- _Activity_: Give the entries again, word for word.

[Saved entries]
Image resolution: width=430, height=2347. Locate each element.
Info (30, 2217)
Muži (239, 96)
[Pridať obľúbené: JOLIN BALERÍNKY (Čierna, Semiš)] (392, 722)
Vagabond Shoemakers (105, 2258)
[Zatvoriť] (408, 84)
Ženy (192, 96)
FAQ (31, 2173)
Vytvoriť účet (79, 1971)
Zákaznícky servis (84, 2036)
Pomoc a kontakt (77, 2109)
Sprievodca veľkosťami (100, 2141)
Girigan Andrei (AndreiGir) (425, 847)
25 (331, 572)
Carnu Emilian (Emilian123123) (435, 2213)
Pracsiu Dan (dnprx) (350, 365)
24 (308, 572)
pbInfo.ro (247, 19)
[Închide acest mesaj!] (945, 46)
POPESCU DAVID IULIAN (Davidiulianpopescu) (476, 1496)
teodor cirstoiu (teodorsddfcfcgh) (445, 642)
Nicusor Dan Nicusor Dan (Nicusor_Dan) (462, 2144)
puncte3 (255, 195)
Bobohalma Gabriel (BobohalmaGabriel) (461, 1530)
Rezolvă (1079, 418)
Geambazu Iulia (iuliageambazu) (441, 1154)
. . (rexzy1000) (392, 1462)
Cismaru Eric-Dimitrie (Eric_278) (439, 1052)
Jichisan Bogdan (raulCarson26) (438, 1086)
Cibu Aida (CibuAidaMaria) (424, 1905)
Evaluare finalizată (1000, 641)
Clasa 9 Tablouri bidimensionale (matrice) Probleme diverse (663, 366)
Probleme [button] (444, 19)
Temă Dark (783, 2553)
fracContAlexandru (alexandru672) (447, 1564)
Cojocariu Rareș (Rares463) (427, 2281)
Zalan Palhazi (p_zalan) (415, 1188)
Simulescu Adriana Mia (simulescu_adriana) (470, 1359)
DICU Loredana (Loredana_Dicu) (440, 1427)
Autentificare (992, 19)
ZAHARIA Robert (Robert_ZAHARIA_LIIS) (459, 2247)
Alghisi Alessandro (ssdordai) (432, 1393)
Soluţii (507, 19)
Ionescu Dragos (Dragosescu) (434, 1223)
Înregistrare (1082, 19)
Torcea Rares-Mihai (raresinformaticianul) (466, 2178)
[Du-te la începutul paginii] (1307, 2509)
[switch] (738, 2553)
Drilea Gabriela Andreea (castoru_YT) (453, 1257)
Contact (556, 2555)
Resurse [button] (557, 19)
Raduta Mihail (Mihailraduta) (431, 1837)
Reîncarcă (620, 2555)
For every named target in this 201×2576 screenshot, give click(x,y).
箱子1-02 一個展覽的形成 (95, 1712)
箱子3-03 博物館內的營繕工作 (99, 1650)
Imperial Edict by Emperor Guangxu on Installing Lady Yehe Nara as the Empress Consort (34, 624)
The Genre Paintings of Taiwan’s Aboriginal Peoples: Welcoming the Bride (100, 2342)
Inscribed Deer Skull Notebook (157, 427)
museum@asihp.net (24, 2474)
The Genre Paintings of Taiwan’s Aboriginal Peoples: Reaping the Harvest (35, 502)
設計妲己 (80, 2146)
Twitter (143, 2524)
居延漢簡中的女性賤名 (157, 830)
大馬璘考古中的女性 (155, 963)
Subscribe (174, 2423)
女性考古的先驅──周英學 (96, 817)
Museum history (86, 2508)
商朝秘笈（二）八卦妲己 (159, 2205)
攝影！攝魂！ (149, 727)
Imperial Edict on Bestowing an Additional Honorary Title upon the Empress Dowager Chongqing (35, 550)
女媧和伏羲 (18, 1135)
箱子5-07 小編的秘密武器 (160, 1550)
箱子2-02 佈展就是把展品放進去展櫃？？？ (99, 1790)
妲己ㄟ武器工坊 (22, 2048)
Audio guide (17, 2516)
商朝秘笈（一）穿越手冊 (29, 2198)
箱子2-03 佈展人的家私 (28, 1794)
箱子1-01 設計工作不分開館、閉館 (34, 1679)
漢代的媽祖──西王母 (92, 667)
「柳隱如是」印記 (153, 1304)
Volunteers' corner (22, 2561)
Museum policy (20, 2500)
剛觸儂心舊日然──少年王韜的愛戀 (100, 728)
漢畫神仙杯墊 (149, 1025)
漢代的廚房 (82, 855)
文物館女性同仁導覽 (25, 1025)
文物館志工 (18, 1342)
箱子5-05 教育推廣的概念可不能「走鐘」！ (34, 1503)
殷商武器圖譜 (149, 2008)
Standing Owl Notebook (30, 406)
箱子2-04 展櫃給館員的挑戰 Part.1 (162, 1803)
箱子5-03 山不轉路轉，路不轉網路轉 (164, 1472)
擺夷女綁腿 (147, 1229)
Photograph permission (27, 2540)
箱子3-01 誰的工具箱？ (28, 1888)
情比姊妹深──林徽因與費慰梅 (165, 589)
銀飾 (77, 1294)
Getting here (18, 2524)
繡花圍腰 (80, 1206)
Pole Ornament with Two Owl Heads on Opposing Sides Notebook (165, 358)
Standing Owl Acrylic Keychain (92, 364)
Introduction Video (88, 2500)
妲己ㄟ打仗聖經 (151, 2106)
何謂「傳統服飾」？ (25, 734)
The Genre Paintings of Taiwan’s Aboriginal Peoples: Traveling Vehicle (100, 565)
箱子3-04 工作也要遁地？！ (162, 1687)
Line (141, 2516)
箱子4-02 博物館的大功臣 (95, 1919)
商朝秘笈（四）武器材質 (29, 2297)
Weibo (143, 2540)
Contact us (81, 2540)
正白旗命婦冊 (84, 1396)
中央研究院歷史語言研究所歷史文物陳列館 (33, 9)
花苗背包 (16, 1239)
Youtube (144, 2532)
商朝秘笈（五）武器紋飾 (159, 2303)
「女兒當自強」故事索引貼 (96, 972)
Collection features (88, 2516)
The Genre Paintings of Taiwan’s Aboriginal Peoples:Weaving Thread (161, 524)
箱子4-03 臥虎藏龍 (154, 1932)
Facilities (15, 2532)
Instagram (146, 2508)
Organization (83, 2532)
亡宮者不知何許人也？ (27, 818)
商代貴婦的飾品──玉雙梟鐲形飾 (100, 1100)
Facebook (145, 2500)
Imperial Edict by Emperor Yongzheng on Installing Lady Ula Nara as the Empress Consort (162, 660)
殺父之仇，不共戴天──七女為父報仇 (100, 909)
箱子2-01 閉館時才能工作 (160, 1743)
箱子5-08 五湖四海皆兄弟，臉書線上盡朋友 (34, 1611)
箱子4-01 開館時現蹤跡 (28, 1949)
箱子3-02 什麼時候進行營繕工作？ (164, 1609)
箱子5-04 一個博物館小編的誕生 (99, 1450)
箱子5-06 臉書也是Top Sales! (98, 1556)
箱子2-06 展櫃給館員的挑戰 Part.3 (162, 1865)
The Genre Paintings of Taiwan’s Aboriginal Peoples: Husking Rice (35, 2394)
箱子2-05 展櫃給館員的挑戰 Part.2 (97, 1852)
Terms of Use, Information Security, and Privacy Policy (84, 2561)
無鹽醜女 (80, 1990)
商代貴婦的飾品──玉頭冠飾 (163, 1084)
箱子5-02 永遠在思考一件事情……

- _Solution_:
Image resolution: width=430, height=2347. Locate each element.
Info (30, 2217)
Muži (239, 96)
[Pridať obľúbené: JOLIN BALERÍNKY (Čierna, Semiš)] (392, 722)
Vagabond Shoemakers (105, 2258)
[Zatvoriť] (408, 84)
Ženy (192, 96)
FAQ (31, 2173)
Vytvoriť účet (79, 1971)
Zákaznícky servis (84, 2036)
Pomoc a kontakt (77, 2109)
Sprievodca veľkosťami (100, 2141)
Girigan Andrei (AndreiGir) (425, 847)
25 (331, 572)
Carnu Emilian (Emilian123123) (435, 2213)
Pracsiu Dan (dnprx) (350, 365)
24 (308, 572)
pbInfo.ro (247, 19)
[Închide acest mesaj!] (945, 46)
POPESCU DAVID IULIAN (Davidiulianpopescu) (476, 1496)
teodor cirstoiu (teodorsddfcfcgh) (445, 642)
Nicusor Dan Nicusor Dan (Nicusor_Dan) (462, 2144)
puncte3 (255, 195)
Bobohalma Gabriel (BobohalmaGabriel) (461, 1530)
Rezolvă (1079, 418)
Geambazu Iulia (iuliageambazu) (441, 1154)
. . (rexzy1000) (392, 1462)
Cismaru Eric-Dimitrie (Eric_278) (439, 1052)
Jichisan Bogdan (raulCarson26) (438, 1086)
Cibu Aida (CibuAidaMaria) (424, 1905)
Evaluare finalizată (1000, 641)
Clasa 9 Tablouri bidimensionale (matrice) Probleme diverse (663, 366)
Probleme [button] (444, 19)
Temă Dark (783, 2553)
fracContAlexandru (alexandru672) (447, 1564)
Cojocariu Rareș (Rares463) (427, 2281)
Zalan Palhazi (p_zalan) (415, 1188)
Simulescu Adriana Mia (simulescu_adriana) (470, 1359)
DICU Loredana (Loredana_Dicu) (440, 1427)
Autentificare (992, 19)
ZAHARIA Robert (Robert_ZAHARIA_LIIS) (459, 2247)
Alghisi Alessandro (ssdordai) (432, 1393)
Soluţii (507, 19)
Ionescu Dragos (Dragosescu) (434, 1223)
Înregistrare (1082, 19)
Torcea Rares-Mihai (raresinformaticianul) (466, 2178)
[Du-te la începutul paginii] (1307, 2509)
[switch] (738, 2553)
Drilea Gabriela Andreea (castoru_YT) (453, 1257)
Contact (556, 2555)
Resurse [button] (557, 19)
Raduta Mihail (Mihailraduta) (431, 1837)
Reîncarcă (620, 2555)
For every named target in this 201×2576 screenshot, give click(x,y).
箱子1-02 一個展覽的形成 (95, 1712)
箱子3-03 博物館內的營繕工作 (99, 1650)
Imperial Edict by Emperor Guangxu on Installing Lady Yehe Nara as the Empress Consort (34, 624)
The Genre Paintings of Taiwan’s Aboriginal Peoples: Welcoming the Bride (100, 2342)
Inscribed Deer Skull Notebook (157, 427)
museum@asihp.net (24, 2474)
The Genre Paintings of Taiwan’s Aboriginal Peoples: Reaping the Harvest (35, 502)
設計妲己 (80, 2146)
Twitter (143, 2524)
居延漢簡中的女性賤名 (157, 830)
大馬璘考古中的女性 (155, 963)
Subscribe (174, 2423)
女性考古的先驅──周英學 (96, 817)
Museum history (86, 2508)
商朝秘笈（二）八卦妲己 (159, 2205)
攝影！攝魂！ (149, 727)
Imperial Edict on Bestowing an Additional Honorary Title upon the Empress Dowager Chongqing (35, 550)
女媧和伏羲 (18, 1135)
箱子5-07 小編的秘密武器 (160, 1550)
箱子2-02 佈展就是把展品放進去展櫃？？？ (99, 1790)
妲己ㄟ武器工坊 (22, 2048)
Audio guide (17, 2516)
商朝秘笈（一）穿越手冊 (29, 2198)
箱子2-03 佈展人的家私 (28, 1794)
箱子1-01 設計工作不分開館、閉館 (34, 1679)
漢代的媽祖──西王母 (92, 667)
「柳隱如是」印記 (153, 1304)
Volunteers' corner (22, 2561)
Museum policy (20, 2500)
剛觸儂心舊日然──少年王韜的愛戀 (100, 728)
漢畫神仙杯墊 (149, 1025)
漢代的廚房 (82, 855)
文物館女性同仁導覽 (25, 1025)
文物館志工 (18, 1342)
箱子5-05 教育推廣的概念可不能「走鐘」！ (34, 1503)
殷商武器圖譜 (149, 2008)
Standing Owl Notebook (30, 406)
箱子2-04 展櫃給館員的挑戰 Part.1 (162, 1803)
箱子5-03 山不轉路轉，路不轉網路轉 (164, 1472)
擺夷女綁腿 (147, 1229)
Photograph permission (27, 2540)
箱子3-01 誰的工具箱？ (28, 1888)
情比姊妹深──林徽因與費慰梅 (165, 589)
銀飾 (77, 1294)
Getting here (18, 2524)
繡花圍腰 (80, 1206)
Pole Ornament with Two Owl Heads on Opposing Sides Notebook (165, 358)
Standing Owl Acrylic Keychain (92, 364)
Introduction Video (88, 2500)
妲己ㄟ打仗聖經 (151, 2106)
何謂「傳統服飾」？ (25, 734)
The Genre Paintings of Taiwan’s Aboriginal Peoples: Traveling Vehicle (100, 565)
箱子3-04 工作也要遁地？！ (162, 1687)
Line (141, 2516)
箱子4-02 博物館的大功臣 (95, 1919)
商朝秘笈（四）武器材質 (29, 2297)
Weibo (143, 2540)
Contact us (81, 2540)
正白旗命婦冊 (84, 1396)
中央研究院歷史語言研究所歷史文物陳列館 (33, 9)
花苗背包 (16, 1239)
Youtube (144, 2532)
商朝秘笈（五）武器紋飾 (159, 2303)
「女兒當自強」故事索引貼 (96, 972)
Collection features (88, 2516)
The Genre Paintings of Taiwan’s Aboriginal Peoples:Weaving Thread (161, 524)
箱子4-03 臥虎藏龍 (154, 1932)
Facilities (15, 2532)
Instagram (146, 2508)
Organization (83, 2532)
亡宮者不知何許人也？ (27, 818)
商代貴婦的飾品──玉雙梟鐲形飾 (100, 1100)
Facebook (145, 2500)
Imperial Edict by Emperor Yongzheng on Installing Lady Ula Nara as the Empress Consort (162, 660)
殺父之仇，不共戴天──七女為父報仇 (100, 909)
箱子2-01 閉館時才能工作 (160, 1743)
箱子5-08 五湖四海皆兄弟，臉書線上盡朋友 (34, 1611)
箱子4-01 開館時現蹤跡 (28, 1949)
箱子3-02 什麼時候進行營繕工作？ (164, 1609)
箱子5-04 一個博物館小編的誕生 (99, 1450)
箱子5-06 臉書也是Top Sales! (98, 1556)
箱子2-06 展櫃給館員的挑戰 Part.3 (162, 1865)
The Genre Paintings of Taiwan’s Aboriginal Peoples: Husking Rice (35, 2394)
箱子2-05 展櫃給館員的挑戰 Part.2 (97, 1852)
Terms of Use, Information Security, and Privacy Policy (84, 2561)
無鹽醜女 (80, 1990)
商代貴婦的飾品──玉頭冠飾 (163, 1084)
箱子5-02 永遠在思考一件事情……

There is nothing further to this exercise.